* Instructions to follow
Leave out the pictures and copy the remaining records exactly.

[Stored records]
• • • • •

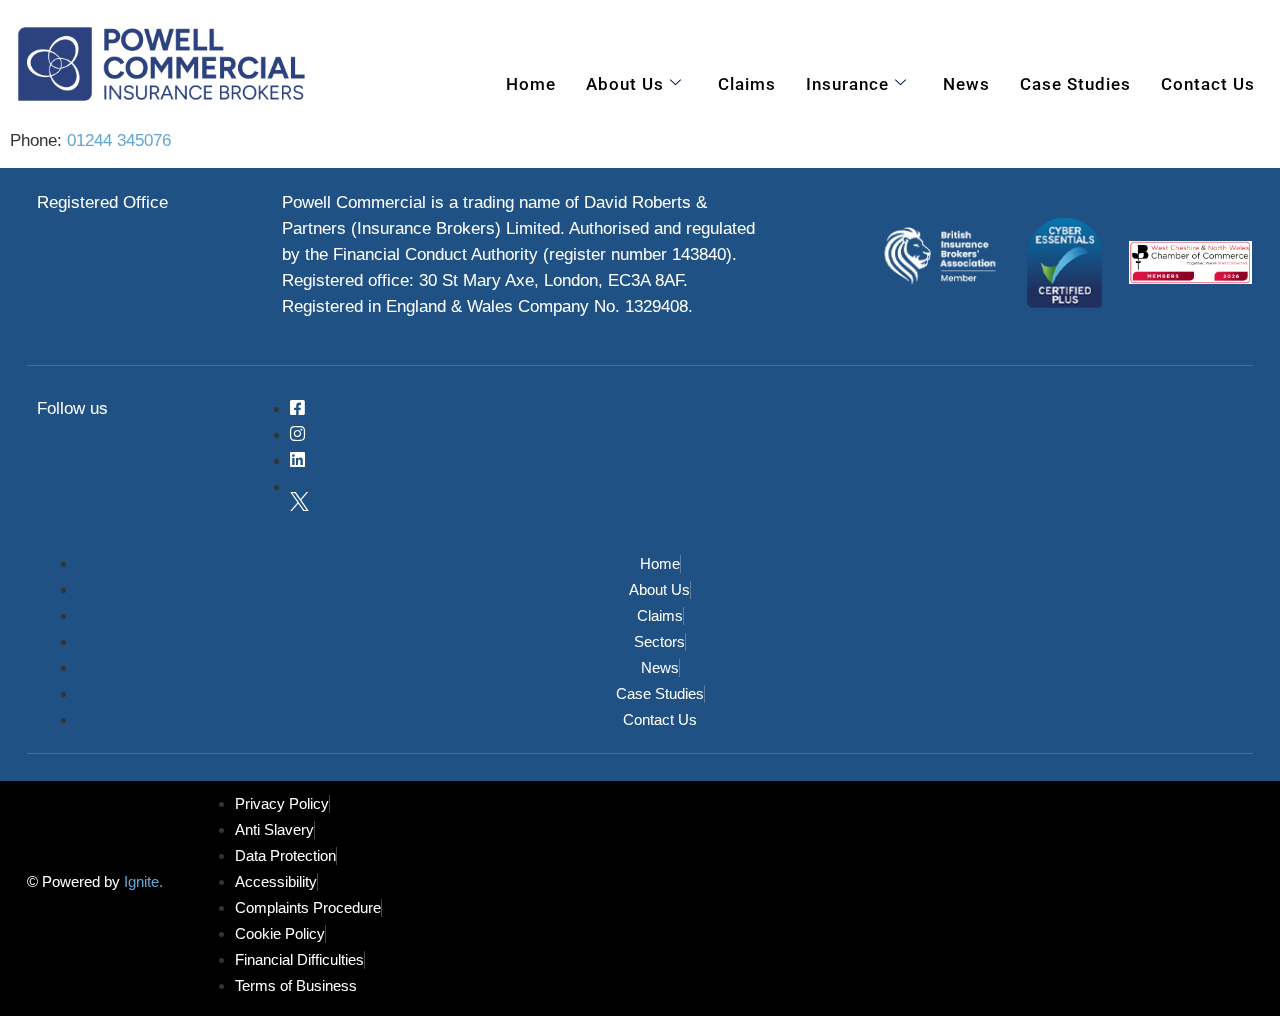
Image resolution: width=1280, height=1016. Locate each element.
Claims (747, 84)
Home (531, 84)
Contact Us (1208, 84)
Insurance (847, 84)
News (966, 84)
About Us (625, 84)
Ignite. (141, 883)
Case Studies (1075, 84)
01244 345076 (119, 141)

• • • • •

* Exercise response
Image resolution: width=1280, height=1016. Locate each element.
Claims (747, 84)
Home (531, 84)
Contact Us (1208, 84)
Insurance (847, 84)
News (966, 84)
About Us (625, 84)
Ignite. (141, 883)
Case Studies (1075, 84)
01244 345076 (119, 141)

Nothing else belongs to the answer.